What are the types of diabetes insipidus?
The types of diabetes insipidus include
- Central Diabetes Insipidus
- Nephrogenic Diabetes Insipidus
- Dipsogenic Diabetes Insipidus
- Gestational Diabetes Insipidus
What are the complications of diabetes insipidus?
The main complication of diabetes insipidus is dehydration if fluid loss is greater than liquid intake. Signs of dehydration include
- Dry skin
How is diabetes insipidus diagnosed?
A health care provider can diagnose a person with diabetes insipidus based on the following:
- Medical and family history
- Physical exam
- Blood tests
- Fluid deprivation test
- Magnetic Resonance Imaging (MRI)
How is diabetes insipidus treated?
The primary treatment for diabetes insipidus involves drinking enough liquid to prevent dehydration. A health care provider may refer a person with diabetes insipidus to a nephrologist (a doctor who specializes in treating kidney problems) or to an endocrinologist (a doctor who specializes in treating disorders of the hormone-producing glands)
What causes diabetes insipidus?
Diabetes insipidus is caused by problems with a chemical called vasopressin (AVP), which is also known as antidiuretic hormone (ADH).
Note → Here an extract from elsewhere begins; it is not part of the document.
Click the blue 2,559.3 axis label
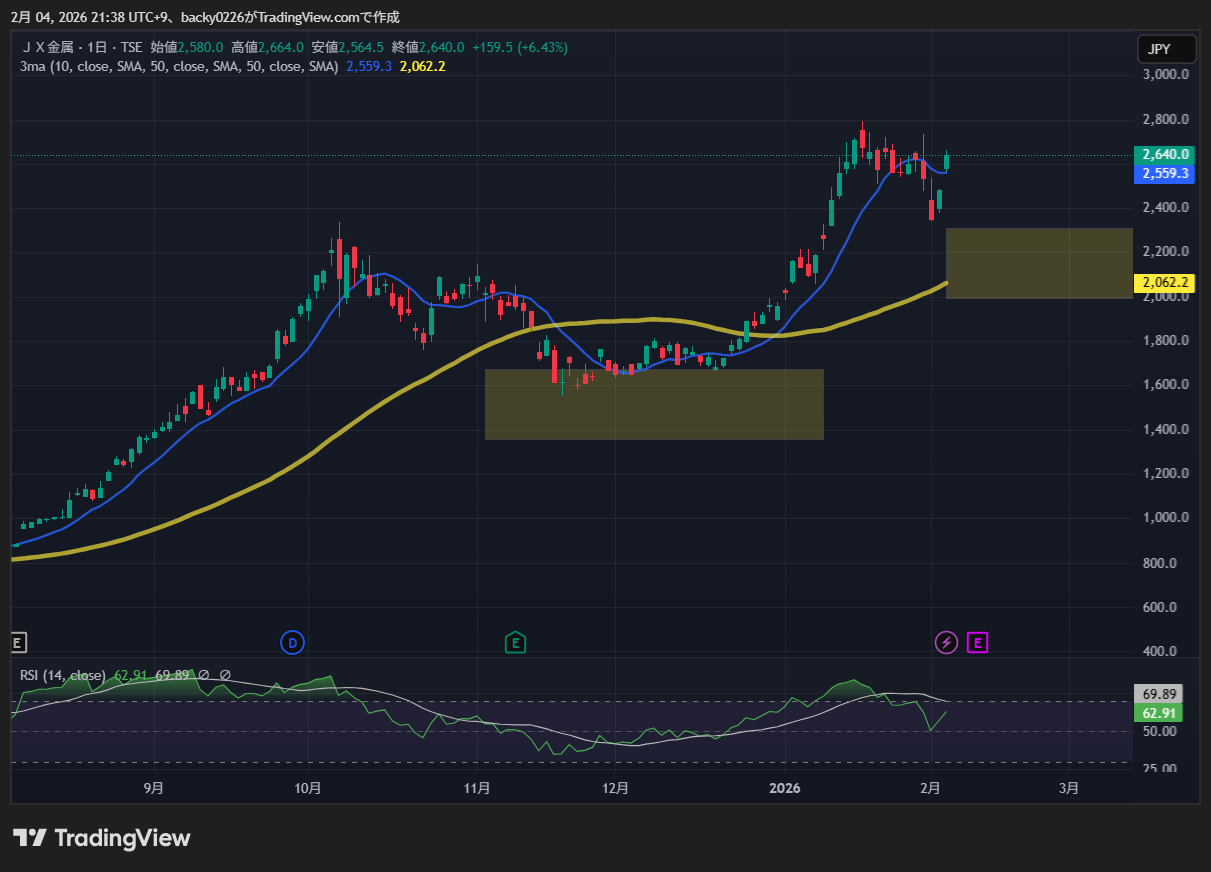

AVP is produced by the hypothalamus and stored in the pituitary gland until needed.
What happens if diabetes insipidus is left untreated in children?
If left untreated, diabetes insipidus can lead to problems in a child such as brain damage and poor growth. With treatment, a child with diabetes insipidus can lead a full, healthy life.
How much water should a diabetic insipidus drink?
A health care provider may advise you to drink a certain amount of water every day, usually at least 2.5 liters. However, if your cranial diabetes insipidus is more severe, drinking water may not be enough to keep your symptoms under control.
What are the symptoms of nephrogenic diabetes insipidus (NDI)?
The two main symptoms of NDI are chronic excessive thirst (polydipsia) and excessive urine production (polyuria). Excessive urination at night (nocturia) also occurs. Some infants may present with vomiting, retching, unexplained fevers, lethargy, and irritability. Constipation, diarrhea and poor feeding may also occur.
How common is nephrogenic diabetes insipidus?
The prevalence of nephrogenic diabetes insipidus is unknown, although the condition is thought to be rare. The acquired form occurs more frequently than the hereditary form.
Does diabetes insipidus affect blood sugar?
People with diabetes insipidus have normal blood glucose levels; however, their kidneys cannot balance fluid in the body.
Why does diabetes insipidus not change blood sugar?
Diabetes insipidus is a rare condition that has nothing to do with the pancreas or blood sugar. Instead, it happens when your kidneys produce a lot of extra pee.